Melanoma antigens
Melanoma antigens

The other day I talked about about resurrecting the antiviral response in HIV patients. 1 Antiviral T cells in HIV (and other chronic immune responses) become exhausted: After long exposure to antigen, the cytotoxic T lymphocytes (CTL) become dysfunctional, incapable of mounting a potent response to the virus. This exhausted state is correlated with a number of surface flags, especially the molecules PD-1 and CTLA-4. These aren’t merely flags, but rather they actually transmit the signal to become exhausted.  So it turns out that blocking PD-1 reversed the exhaustion, restored  CTL to their youthful vigor, and allowed them to effectively suppress the virus replication. All the monkeys treated with PD-1 blockade survived, whereas most of those left untreated died within a few months.

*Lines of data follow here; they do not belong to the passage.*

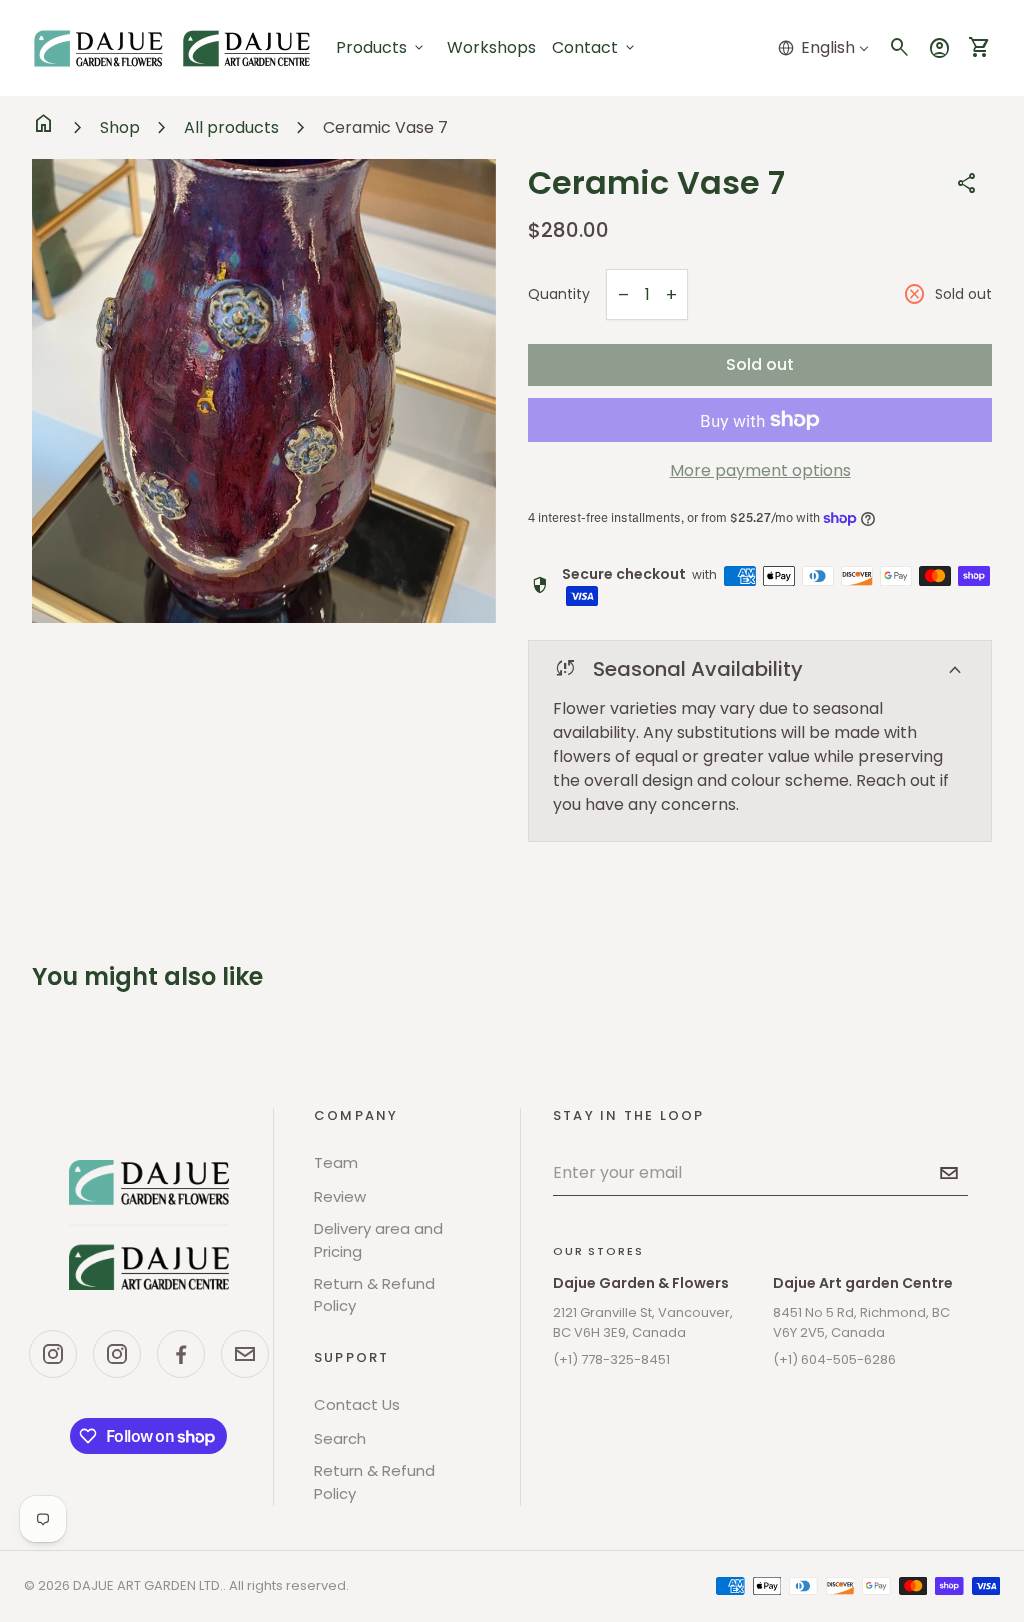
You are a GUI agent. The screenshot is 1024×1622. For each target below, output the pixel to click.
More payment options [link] (760, 470)
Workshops (491, 47)
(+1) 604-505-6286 (834, 1359)
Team (336, 1162)
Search (340, 1438)
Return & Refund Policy (374, 1295)
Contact (595, 47)
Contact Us (357, 1404)
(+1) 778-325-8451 (611, 1359)
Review (340, 1196)
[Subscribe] (949, 1173)
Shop (120, 127)
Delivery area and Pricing (378, 1240)
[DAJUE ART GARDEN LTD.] (149, 1225)
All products (231, 127)
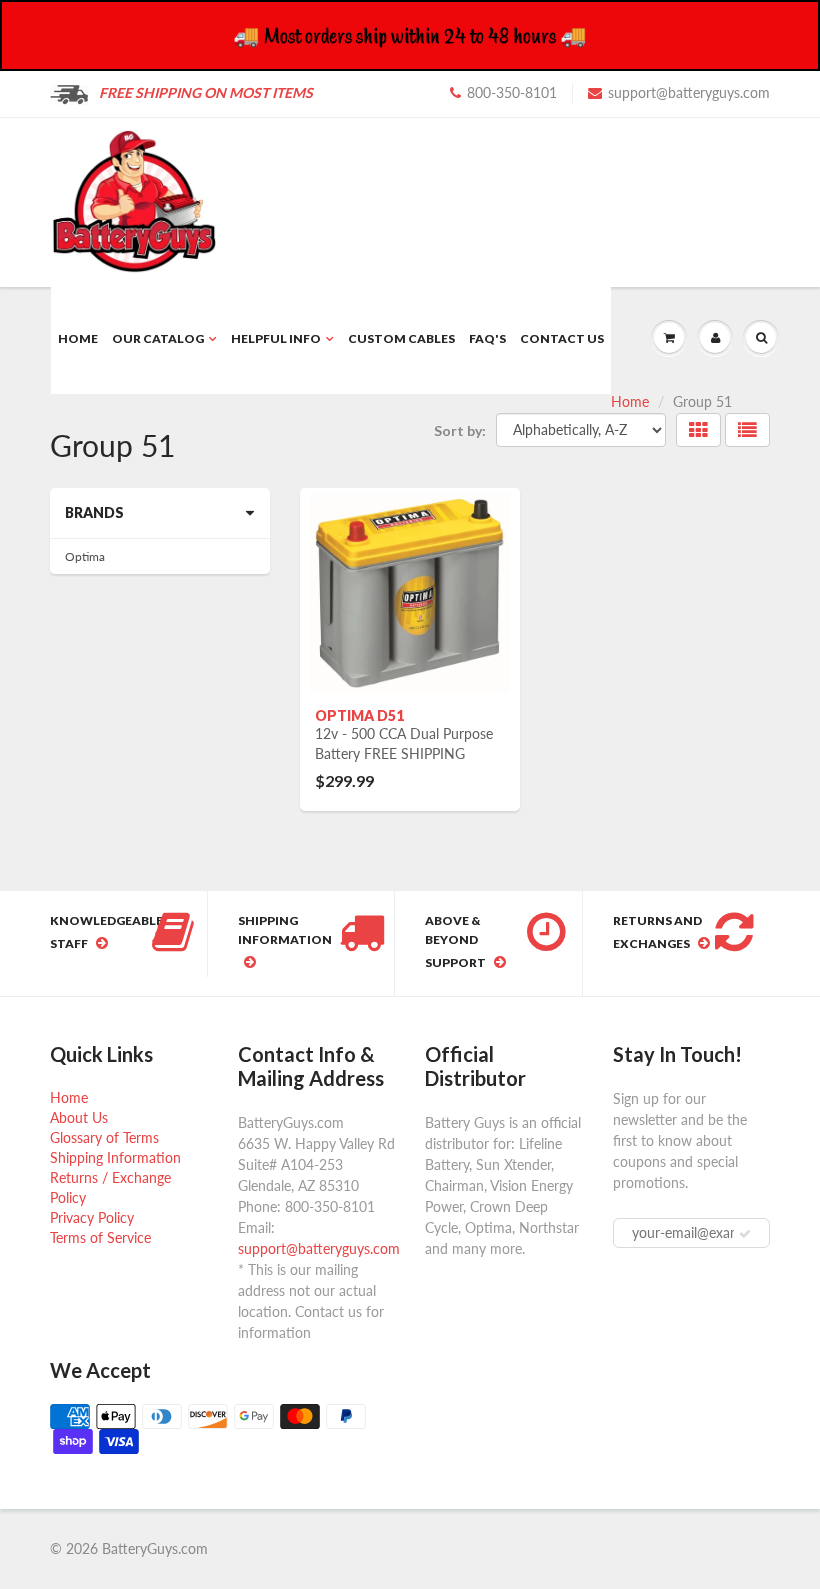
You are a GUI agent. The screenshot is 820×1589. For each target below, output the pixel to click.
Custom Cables (401, 338)
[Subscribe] (745, 1234)
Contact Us (562, 338)
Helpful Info (276, 338)
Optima (85, 556)
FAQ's (487, 338)
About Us (79, 1117)
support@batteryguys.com (689, 92)
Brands (94, 512)
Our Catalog (158, 338)
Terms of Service (100, 1237)
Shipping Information (115, 1157)
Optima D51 (359, 715)
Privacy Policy (92, 1217)
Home (78, 338)
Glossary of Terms (104, 1137)
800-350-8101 (512, 92)
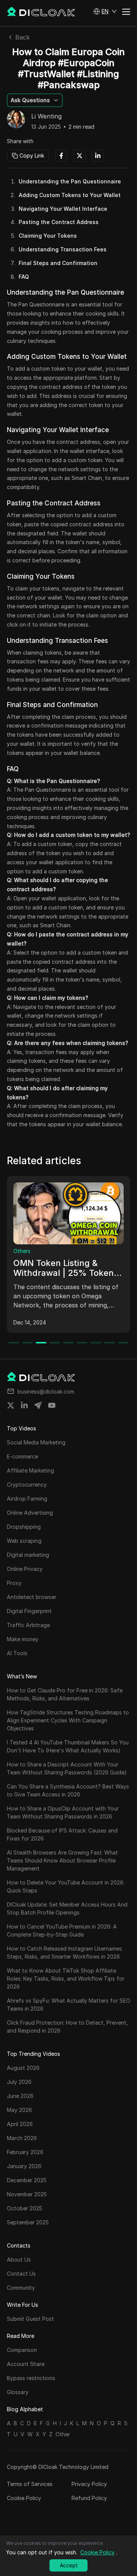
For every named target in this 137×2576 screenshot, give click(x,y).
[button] (105, 11)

As I say, exhaustion isn’t unique to HIV. Probably any chronic exposure to antigen tends to cause  T cell inhibition. There’s molecular logic behind this; if you’ve been fighting an infection for many months, you’re probably not winning, and your immune response is probably doing as much damage as the infection would. Or — even worse — you’re not fighting an infection at all, you’re attacking yourself (because of course you can’t eliminate your own antigens). So maybe it’s time to back off a few notches on the attack and try to reach an accommodation with the antigen.

There are a number of cases — probably many cases — where this seems to work well. Rodents that are chronically infected with hantaviruses turn on a regulatory T cell (TReg) type response, shutting own the attack on the virus and letting them become persistent infections. This comes with some cost, but not too much; probably the infected rodents do much better by letting the virus persist, than if they kept trying to fight the infection.

TRegs
TRegs in skin

There’s another condition when T cells chronically attempt to attack foreign antigen, frequently fail to eliminate it, and become inhibited. This is, of course, cancer. The nature of the CTL inhibition may not be exactly the same as in HIV infections and other CTL exhaustion scenarios, but it’s pretty clear that in general, CTL are not very effective against tumors. After all, most tumors don’t spontaneously regress after a few weeks.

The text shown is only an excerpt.